I think if you are that worried about it you would be inspecting the generated code anyway and add those optimizations where they are needed.
That sounds a bit like (compile-time) generic programming is “infectious”?
From Rust, I have experienced similar issues where type definitions or functions end up with a lot of type parameters when you try to stay generic. Even though Zig uses duck-typing and it’s relatively easy to accept an anytype argument as a function, we cannot do this in types, i.e. the following code is not valid:
Aside from syntax reasons, I also understand that generic programming with anytype may bloat up binary size. So I guess it’s often a compromize whether to be generic at compiletime or use dynamic dispatching at runtime.

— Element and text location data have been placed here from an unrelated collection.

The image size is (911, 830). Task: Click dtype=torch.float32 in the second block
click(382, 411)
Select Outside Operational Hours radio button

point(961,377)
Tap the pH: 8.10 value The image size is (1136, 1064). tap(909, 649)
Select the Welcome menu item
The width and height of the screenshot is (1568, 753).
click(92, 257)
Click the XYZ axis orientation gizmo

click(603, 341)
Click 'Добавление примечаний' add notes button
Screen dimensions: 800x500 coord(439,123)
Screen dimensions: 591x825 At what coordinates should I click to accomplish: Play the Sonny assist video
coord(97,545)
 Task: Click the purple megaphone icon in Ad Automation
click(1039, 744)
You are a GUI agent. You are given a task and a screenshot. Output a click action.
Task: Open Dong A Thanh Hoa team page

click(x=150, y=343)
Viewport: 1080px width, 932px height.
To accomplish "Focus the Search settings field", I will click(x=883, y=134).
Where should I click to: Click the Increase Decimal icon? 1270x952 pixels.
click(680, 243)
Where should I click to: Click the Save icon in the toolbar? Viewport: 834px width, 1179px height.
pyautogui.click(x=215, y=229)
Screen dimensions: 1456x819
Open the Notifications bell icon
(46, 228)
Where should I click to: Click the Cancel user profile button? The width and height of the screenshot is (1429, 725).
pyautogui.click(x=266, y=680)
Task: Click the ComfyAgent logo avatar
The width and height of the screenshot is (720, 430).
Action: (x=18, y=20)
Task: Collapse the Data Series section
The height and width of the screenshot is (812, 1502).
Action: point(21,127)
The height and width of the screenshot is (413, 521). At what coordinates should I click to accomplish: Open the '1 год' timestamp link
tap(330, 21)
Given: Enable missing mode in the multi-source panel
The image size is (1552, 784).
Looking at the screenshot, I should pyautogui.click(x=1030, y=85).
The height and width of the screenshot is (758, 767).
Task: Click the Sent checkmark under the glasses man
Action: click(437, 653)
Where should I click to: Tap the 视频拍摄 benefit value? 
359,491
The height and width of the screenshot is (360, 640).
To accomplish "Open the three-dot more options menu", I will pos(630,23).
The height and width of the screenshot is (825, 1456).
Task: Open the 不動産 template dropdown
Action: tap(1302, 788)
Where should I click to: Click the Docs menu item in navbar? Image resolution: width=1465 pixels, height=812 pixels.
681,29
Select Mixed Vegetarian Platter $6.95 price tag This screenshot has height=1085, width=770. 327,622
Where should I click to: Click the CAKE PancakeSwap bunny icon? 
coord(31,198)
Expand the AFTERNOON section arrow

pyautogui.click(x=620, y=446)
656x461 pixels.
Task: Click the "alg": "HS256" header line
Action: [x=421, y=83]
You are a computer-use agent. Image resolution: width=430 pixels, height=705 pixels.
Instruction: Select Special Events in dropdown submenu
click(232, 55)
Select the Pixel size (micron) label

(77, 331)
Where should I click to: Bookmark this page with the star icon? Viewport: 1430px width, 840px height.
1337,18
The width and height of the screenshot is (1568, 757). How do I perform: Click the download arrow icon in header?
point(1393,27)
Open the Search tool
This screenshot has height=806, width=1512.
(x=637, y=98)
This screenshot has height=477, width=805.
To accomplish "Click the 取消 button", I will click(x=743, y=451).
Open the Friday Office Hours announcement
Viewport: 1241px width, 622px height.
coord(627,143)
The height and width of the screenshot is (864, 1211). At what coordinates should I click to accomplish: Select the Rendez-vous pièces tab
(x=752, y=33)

I’m still wondering what is the takeaway here? Maybe it is: “There are a lot of ways to accomplilsh polymorphism in Zig. Pick the way that is the best compromise between syntax overhead, documentation style, runtime overhead, binary size, etc.”?
I may have over-emphasized this point. If you own all the code then I agree that allocation isn’t necessary, but I was mainly thinking about OP’s specific case where they call PQerrorMessage (which allocates).
That’s true, I didn’t think about this. I think I lean towards the DummyWriter solution a bit more now, as you can still optimize it to the same degree as the other ones if you really need to.
The thing is that anytype is not a type, it’s permission for a value to have any type. We can have a ‘family’ of types where some fields etc. are of arbitrary type, but that type needs to be provided somehow.
Yes, it absolutely is. If Allocator were implemented as just any instance of anytype, then two structs with an “allocator” field would only be of the same type when the allocation type is identical. Normally that’s not how we want things to work, which is why Allocator is a type-erased fat pointer.